PROBLEM REQUIREMENTS>
In the records, each line holding "agent" must be reported.

##### EXERCISE MATERIALS #####

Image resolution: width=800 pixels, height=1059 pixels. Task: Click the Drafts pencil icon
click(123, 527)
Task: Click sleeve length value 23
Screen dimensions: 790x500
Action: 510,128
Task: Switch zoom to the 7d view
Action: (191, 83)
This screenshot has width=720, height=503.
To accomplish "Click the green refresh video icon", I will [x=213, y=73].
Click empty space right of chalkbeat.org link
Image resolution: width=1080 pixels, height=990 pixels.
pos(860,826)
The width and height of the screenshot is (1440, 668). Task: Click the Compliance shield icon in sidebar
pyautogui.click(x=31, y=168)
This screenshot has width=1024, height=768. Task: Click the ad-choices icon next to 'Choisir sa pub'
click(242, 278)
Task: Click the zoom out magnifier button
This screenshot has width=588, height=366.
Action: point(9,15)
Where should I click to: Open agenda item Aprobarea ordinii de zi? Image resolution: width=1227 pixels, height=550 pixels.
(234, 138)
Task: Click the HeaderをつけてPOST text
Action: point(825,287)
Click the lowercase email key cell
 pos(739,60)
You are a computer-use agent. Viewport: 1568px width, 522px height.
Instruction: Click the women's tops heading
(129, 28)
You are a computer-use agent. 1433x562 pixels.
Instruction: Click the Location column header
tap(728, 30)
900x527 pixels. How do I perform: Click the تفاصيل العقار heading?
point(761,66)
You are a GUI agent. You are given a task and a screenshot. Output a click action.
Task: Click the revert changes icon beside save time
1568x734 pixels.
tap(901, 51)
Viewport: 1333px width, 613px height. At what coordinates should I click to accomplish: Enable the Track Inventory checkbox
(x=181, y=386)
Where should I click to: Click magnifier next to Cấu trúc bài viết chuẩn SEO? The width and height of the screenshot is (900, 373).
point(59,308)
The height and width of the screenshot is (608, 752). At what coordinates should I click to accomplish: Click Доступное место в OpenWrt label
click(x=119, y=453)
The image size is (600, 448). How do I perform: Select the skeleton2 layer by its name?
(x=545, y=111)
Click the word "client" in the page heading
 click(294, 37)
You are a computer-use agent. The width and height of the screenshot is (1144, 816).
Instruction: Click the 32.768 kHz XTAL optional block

#####

TASK OUTPUT>
You are a computer-use agent. Viewport: 1568px width, 522px height.
You are a computer-use agent. 1433x562 pixels.
You are a GUI agent. You are given a task and a screenshot. Output a click action.
You are a computer-use agent. The width and height of the screenshot is (1144, 816).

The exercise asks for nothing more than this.